──────── Supplied records

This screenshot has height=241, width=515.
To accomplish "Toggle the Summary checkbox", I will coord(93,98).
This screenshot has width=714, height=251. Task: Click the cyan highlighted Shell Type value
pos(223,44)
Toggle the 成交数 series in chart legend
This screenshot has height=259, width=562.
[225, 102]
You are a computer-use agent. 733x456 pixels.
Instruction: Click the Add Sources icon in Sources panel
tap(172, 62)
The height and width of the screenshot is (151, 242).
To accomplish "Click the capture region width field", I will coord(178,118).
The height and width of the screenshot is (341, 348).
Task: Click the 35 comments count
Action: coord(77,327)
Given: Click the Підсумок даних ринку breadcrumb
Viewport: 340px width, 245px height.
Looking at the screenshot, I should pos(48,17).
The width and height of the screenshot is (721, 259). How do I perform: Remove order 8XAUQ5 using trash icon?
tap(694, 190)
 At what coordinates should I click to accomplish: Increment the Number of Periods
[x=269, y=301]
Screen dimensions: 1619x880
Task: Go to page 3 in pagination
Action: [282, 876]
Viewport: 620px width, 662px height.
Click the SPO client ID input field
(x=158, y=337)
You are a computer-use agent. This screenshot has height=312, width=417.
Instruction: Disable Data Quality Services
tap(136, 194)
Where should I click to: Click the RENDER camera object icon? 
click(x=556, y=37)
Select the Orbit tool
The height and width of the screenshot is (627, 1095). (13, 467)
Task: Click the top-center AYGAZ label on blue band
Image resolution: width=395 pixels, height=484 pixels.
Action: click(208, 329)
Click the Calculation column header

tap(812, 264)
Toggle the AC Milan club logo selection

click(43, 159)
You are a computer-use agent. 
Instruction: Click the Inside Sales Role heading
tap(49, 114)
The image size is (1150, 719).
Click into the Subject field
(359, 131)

────────────────

Work to complete -
Give back the entire listing verbatim.

Answer section -
This screenshot has height=241, width=515.
To accomplish "Toggle the Summary checkbox", I will coord(93,98).
This screenshot has width=714, height=251. Task: Click the cyan highlighted Shell Type value
pos(223,44)
Toggle the 成交数 series in chart legend
This screenshot has height=259, width=562.
[225, 102]
You are a computer-use agent. 733x456 pixels.
Instruction: Click the Add Sources icon in Sources panel
tap(172, 62)
The height and width of the screenshot is (151, 242).
To accomplish "Click the capture region width field", I will coord(178,118).
The height and width of the screenshot is (341, 348).
Task: Click the 35 comments count
Action: coord(77,327)
Given: Click the Підсумок даних ринку breadcrumb
Viewport: 340px width, 245px height.
Looking at the screenshot, I should pos(48,17).
The width and height of the screenshot is (721, 259). How do I perform: Remove order 8XAUQ5 using trash icon?
tap(694, 190)
 At what coordinates should I click to accomplish: Increment the Number of Periods
[x=269, y=301]
Screen dimensions: 1619x880
Task: Go to page 3 in pagination
Action: [282, 876]
Viewport: 620px width, 662px height.
Click the SPO client ID input field
(x=158, y=337)
You are a computer-use agent. This screenshot has height=312, width=417.
Instruction: Disable Data Quality Services
tap(136, 194)
Where should I click to: Click the RENDER camera object icon? 
click(x=556, y=37)
Select the Orbit tool
The height and width of the screenshot is (627, 1095). (13, 467)
Task: Click the top-center AYGAZ label on blue band
Image resolution: width=395 pixels, height=484 pixels.
Action: click(208, 329)
Click the Calculation column header

tap(812, 264)
Toggle the AC Milan club logo selection

click(43, 159)
You are a computer-use agent. 
Instruction: Click the Inside Sales Role heading
tap(49, 114)
The image size is (1150, 719).
Click into the Subject field
(359, 131)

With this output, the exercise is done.